Ma non per Ichino, secondo cui al posto dell’esigua occupazione a singhiozzo garantita dai sindacati, a cavallo tra le pagine 61 e 62 propone: “…la Fiom e tutti coloro che l’hanno sostenuta nella battaglia di Arese dovrebbe spiegare in che cosa i 145 posti comparsi all’orizzonte per la fine del 2005 sono ‘migliori’ rispetto ai dieci (se non venti) volte tanto che avrebbero potuto essere attivati già tre anni or sono (2002, ndr) in un polo di servizi logistici, in un centro commerciale, in un’attività  artigianale o in una qualsiasi delle altre iniziative  imprenditoriali che sarebbero potute fiorire in quell’area se per tutto questo tempo non si fossero fatte le barricate per impedirlo, fino a far scappare  persino le imprese che ad Arese si erano insediate…”.  Considerato che il signor Marco Brunelli di Finiper ha dichiarato nel dicembre scorso di aver atteso quattordici anni per raggiungere il suo obiettivo prefissatosi nel 1998, è buffo che nel 2005 Ichino ipotizzi per Arese l’arrivo di un centro commerciale quale panacea occupazionale.

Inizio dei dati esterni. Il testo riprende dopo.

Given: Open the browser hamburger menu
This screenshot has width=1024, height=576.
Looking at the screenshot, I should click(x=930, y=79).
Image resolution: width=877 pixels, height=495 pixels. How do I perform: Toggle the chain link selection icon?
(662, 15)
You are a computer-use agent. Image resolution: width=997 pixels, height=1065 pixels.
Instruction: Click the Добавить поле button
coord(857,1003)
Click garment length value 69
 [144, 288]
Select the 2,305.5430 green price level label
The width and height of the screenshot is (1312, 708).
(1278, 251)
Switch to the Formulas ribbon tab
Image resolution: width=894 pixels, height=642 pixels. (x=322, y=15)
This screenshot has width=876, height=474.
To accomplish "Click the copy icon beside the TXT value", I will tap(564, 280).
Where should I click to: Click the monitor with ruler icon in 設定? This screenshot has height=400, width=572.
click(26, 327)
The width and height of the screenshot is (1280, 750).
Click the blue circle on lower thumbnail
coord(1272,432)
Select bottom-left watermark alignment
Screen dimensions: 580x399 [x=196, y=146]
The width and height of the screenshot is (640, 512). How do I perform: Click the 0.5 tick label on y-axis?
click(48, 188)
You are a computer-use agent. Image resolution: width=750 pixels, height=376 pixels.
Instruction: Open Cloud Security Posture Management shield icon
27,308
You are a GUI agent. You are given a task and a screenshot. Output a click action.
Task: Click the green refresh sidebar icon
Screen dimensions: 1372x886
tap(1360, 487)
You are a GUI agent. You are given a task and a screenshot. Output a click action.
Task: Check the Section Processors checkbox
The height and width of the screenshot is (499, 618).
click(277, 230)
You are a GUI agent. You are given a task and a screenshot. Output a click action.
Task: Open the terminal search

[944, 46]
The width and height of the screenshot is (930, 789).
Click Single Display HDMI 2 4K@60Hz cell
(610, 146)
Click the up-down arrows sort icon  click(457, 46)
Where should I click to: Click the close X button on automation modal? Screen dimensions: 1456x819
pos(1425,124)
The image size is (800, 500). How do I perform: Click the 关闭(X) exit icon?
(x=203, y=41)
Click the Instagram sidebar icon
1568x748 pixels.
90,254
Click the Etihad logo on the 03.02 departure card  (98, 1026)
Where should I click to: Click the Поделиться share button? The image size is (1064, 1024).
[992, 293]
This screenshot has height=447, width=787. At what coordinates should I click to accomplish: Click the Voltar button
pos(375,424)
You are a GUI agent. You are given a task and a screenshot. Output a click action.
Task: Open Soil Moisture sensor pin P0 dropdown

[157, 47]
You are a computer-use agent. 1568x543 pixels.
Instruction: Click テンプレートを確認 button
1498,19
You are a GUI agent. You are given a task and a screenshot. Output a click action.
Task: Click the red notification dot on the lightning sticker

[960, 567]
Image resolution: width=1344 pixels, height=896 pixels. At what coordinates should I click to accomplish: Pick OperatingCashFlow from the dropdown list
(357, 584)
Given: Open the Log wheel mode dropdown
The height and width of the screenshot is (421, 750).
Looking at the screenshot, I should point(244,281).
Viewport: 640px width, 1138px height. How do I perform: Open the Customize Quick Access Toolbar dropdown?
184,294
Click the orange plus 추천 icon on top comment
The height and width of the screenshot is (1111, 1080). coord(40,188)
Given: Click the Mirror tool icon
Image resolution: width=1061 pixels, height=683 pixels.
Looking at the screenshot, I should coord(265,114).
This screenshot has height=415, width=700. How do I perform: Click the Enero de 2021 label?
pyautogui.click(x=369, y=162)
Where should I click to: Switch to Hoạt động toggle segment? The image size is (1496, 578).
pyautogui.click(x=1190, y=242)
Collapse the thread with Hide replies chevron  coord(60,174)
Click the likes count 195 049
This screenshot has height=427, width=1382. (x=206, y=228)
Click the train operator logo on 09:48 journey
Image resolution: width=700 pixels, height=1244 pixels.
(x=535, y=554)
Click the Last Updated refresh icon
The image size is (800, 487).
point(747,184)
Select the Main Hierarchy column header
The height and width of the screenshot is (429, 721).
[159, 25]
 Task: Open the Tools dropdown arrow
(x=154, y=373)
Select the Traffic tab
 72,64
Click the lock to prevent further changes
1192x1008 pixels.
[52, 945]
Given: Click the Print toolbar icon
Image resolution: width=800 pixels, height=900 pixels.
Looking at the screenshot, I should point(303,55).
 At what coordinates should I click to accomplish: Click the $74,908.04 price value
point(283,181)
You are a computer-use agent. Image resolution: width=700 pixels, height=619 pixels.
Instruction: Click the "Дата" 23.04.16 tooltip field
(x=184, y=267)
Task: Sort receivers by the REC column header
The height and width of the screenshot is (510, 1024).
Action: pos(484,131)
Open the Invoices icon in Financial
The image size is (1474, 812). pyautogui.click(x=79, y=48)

E chissà se nel 2000 Arese non si candidò quale sito per la Nissan perché già si stava lavorando per l’ipotesi commerciale. Ma a pagina 32 Ichino raggiunge notevoli doti di veggenza: “A ben vedere, però, se davvero il problema fosse soltanto quello di “sortirne insieme”, senza rinunciare alla solidarietà con i più deboli, lo si potrebbe risolvere negoziando una solida garanzia di sostegno del reddito per il periodo di disoccupazione accompagnata da servizi efficienti di informazione e orientamento, assistenza intensiva nella ricerca del nuovo lavoro, riqualificazione professionale mirata. In una zona come quella di Arese sarebbe molto facile – e assai meno costoso per tutti rispetto ad anni e anni di cassa integrazione – ricollocare mille operai …dal primo all’ultimo e in poco tempo, con un rilevante incentivo economico per tutti e un congruo indennizzo ulteriore  per coloro che da questo passaggio dovessero risultare penalizzati. E’ questa la  soluzione delineata dall’accordo Fiat-Governo del dicembre 2002, le cui prospettive di successo in quella zona sarebbero molto elevate e potrebbero essere facilmente trasformate in vere e proprie garanzie, se il sindacato fosse disposto a impegnarsi su questo terreno”.    Vi ricorda niente?